Abortion is the biggest and those who support it usually argue that the unborn aren't yet people. It's hard to see that as different from Hitler arguing the Jews weren't "real" people (i.e. Aryan).
We also have the issue of euthanasia. There will lead to inconvenient people being killed. Even today without the option of euthanasia, we have terminally ill patients being given increasing amounts of morphine, which can speed up their end, although it's use is to prevent their pain. (To be clear I'm not saying we shouldn't alleviate pain - we should do all we can for the sick.)
In both cases, people will point to what they see as genuine heart-breaking cases which warrant an exception to allow a person to be killed. Both my best friend and my mother died of cancer. Fortunately, both passed without too many obvious signs of distress. Near their ends, the amount of morphine was increased and their last days were spent largely comatose.
There are others whose pain cannot be masked so easily, but fear of dying is a far more widespread issue. I am perhaps fortunate to have twice believed I was going to die. One was a misunderstanding after my stroke and was cleared up some months later when my wife explained it was my kidneys that would die - not me. The other was my decision not to take dialysis when offered. I accidentally discovered the aches and pains I'd had for 10 months was caused by my kidneys deteriorating to the stage the could not process lactose. Avoiding lactose got rid of the aches and pains.
Melo-dramatic stories evoke sympathy, but those that involve continuous suffering, albeit at a lower level, are far more common. No doctors (stroke, heart, kidney and GP) could explain the cause of my suffering. I only found it by trying the new (at the time) lactose-free milk. I did that only because my milk was out of stock, and thought the new one might suit my wife who has been off dairy products for years.

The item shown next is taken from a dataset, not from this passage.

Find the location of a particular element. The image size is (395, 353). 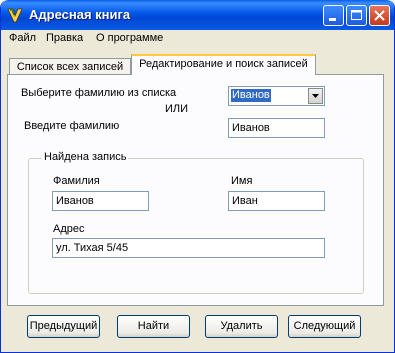

surname-input: Иванов is located at coordinates (276, 128).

When my first business collapsed leaving three of us owing hundreds of thousands of debt, I had (undiagnosed but clearly with the benefit of hindsight) depression. I had no hope - no expectation of things working out - everything was black. For six months I could see no light at the end of a tunnel.
After six months I was driving our children to the playground and switched the radio on. It was a little short-lived station broadcast from a church in Lower Hutt. I didn't know the guy they were playing - but am now a fan. Mark Lowry talked about watching a documentary about heart ops. He had me laughing for the first time in six months - really laughing. After five minutes or so, he said something reminded him of his favourite verse - "This too shall pass". As he talked (whether good or bad, whatever we were facing now would pass) I heard this truth - and saw a glimmer in the distance (and it wasn't a train heading for me). It was the beginning of the way out.

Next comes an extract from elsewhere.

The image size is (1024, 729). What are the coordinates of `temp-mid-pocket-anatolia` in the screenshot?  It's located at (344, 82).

During my times in hospital, and also with people I have known, I've seen people suffering. Perhaps that's why one of my favourite stories is on this site.
Many people have incredible attitudes. I never met him but one younger guy was featured in the Dom Post. He'd lost at least one leg from diabetes complications and was sharing his story so that other young people might pay heed to messages about junk food (especially sugar) and not think (as he did) that they were invincible.
Death is such a permanent solution. Had I not taken dialysis I wouldn't be here now - all for such a trivial problem. The suffering was NOT trivial: although minor it wore me down. However the cause, in hindsight, was trivial.
Everyone is different. What I have experienced is relatively minor, both physically and mentally. I've seen worse with others. I understand how death can be seen as an escape from unbearable suffering. But we need to do all we can - physically, mentally, socially and spiritually - to help people want to live - not just while they're dying, but before they get to that stage.